### [Document segment]
+ + + +

On Mar 15, 12:14 am, Ivan Godard <
i...@ootbcomp.com> wrote:
> On 3/14/2013 7:36 PM, Paul A. Clayton wrote:
[snip]
> Wow, you cite a ton of interesting ideas. Shame you weren't on our
> effort several years ago :-)
It was once proposed that I would be useful for
brainstorming.
> I'm going to ignore all the things related to pre-parsing and trace
> cache where it cache is not simply a repository of bytes. Those are
> interesting but require either being able to to recognize instruction
> boundaries in an arbitrary byte sequence, or require post-decoration
> techniques where the trace is built as untraced raw instructions are
> parsed and executed. I've no argument that the methods work, but they
> seem mostly of value when you must deal with legacy codes, and I have
> little experience with that.

+ + + +

### [Dataset excerpt]
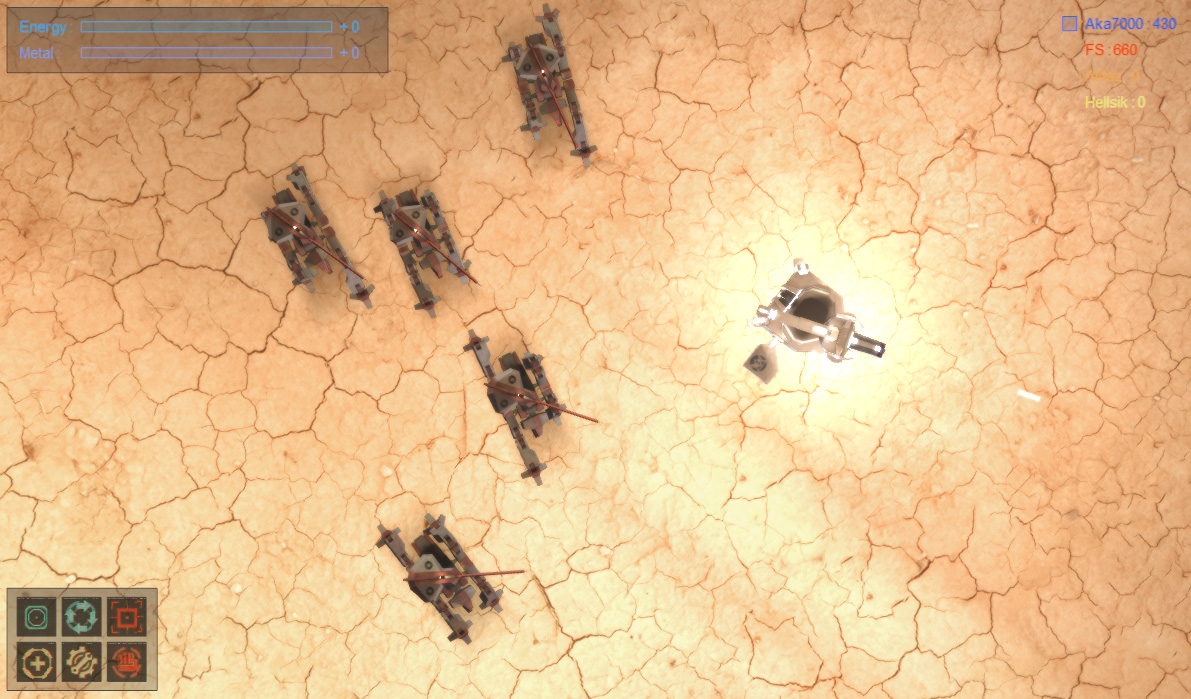Activate the teal circular arrows command
Viewport: 1191px width, 699px height.
81,616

+ + + +

### [Your task]
Rewrite the part of the forum thread that opens with the words containing "On Mar 15, 12:14" and closes with "years ago :-)", putting "proposals" wherever "ideas" appears.

### [Task solution]
On Mar 15, 12:14 am, Ivan Godard <
i...@ootbcomp.com> wrote:
> On 3/14/2013 7:36 PM, Paul A. Clayton wrote:
[snip]
> Wow, you cite a ton of interesting proposals. Shame you weren't on our
> effort several years ago :-)